## Task description
Reproduce verbatim the passage of the article on Anything Is Valid Dance Theatre that begins with the words "Anything Is Valid Dance Theatre is" and ends with "and immersive performance.".

## Reading passage
--------------------

= Anything Is Valid Dance Theatre =

Anything Is Valid Dance Theatre is a contemporary dance company based in Perth. The company was founded in 2008 by Serena Chalker and Quindell Orton, graduates of the Western Australian Academy of Performing Arts and is a company that works in site-specific and immersive performance.

Anything is Valid Dance Theatre has premiered in Europe at Springhouse 2014 in Dresden (DE), where they performed The Dual Existence of Time, and in 2015 AIVDT premiered their one-on-one immersive mobile performance When We First Met at the 24th Process – Space Art Festival (BG). This work has since been re-mounted at Water Tower Art Fest (BG), Noted Festival (AU), YouAreHere Festival (AU), and Festival of Alternative Theatrical Expression (HR). Also in 2015, Amongst the Many premiered at In Short In-Situ, an interactive work guiding 20 audience members through via headsets at Fremantle Arts Centre. In 2012 AIVDT created in Life in Miniature, winner of Best Dance at the Adelaide Fringe, and nominated for numerous awards including a WA Dance Award for Outstanding Achievement in Choreography. The work is a critically acclaimed performance inside a caravan for an intimate audience, premiering at the 2012 Perth Fringe Festival, with sell-out seasons at the MoveMe Festival and 2013 Adelaide Fringe. In 2010 AIVDT premiered UNEXPECTED-microclimates, a promenade performance in the Perth laneways, which also debuted to a sell-out crowd. AIVDT are currently developing Dust on the Shortbread, created on renowned Australian senior performers Dr Elizabeth Cameron Dalman OAM (founder of Australian Dance Theatre) and George Shevtsov. Created in a suburban house, this work explores the lives of an older couple; the tension between maintaining independence and vitality and the effects of dementia on intimate relationships.

--------------------

## Data excerpt
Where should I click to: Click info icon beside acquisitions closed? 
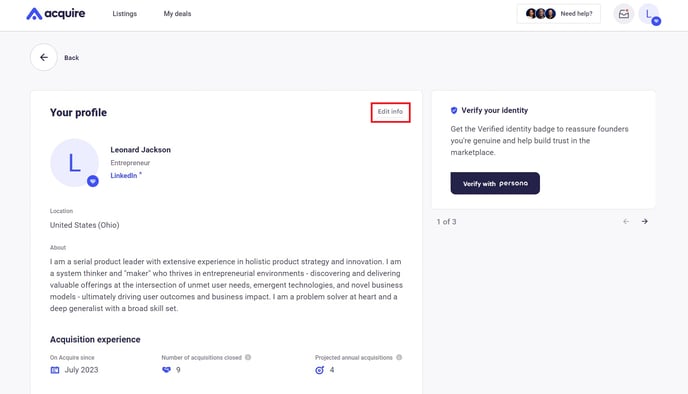(248, 357)
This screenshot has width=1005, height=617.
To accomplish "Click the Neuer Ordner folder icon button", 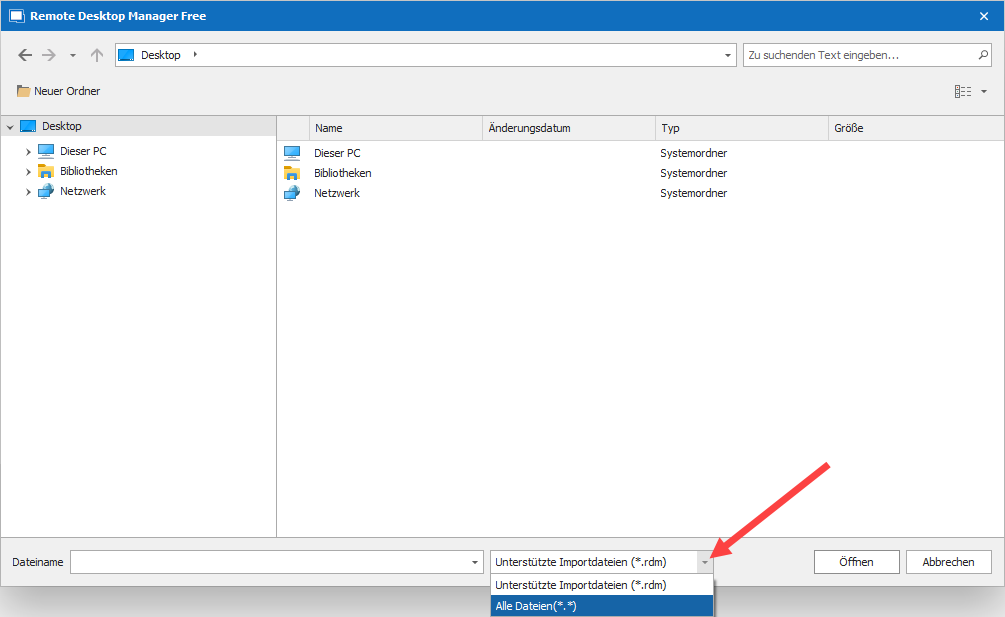I will [x=24, y=91].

--------------------

## Exercise solution
Anything Is Valid Dance Theatre is a contemporary dance company based in Perth. The company was founded in 2008 by Serena Chalker and Quindell Orton, graduates of the Western Australian Academy of Performing Arts and is a company that works in site-specific and immersive performance.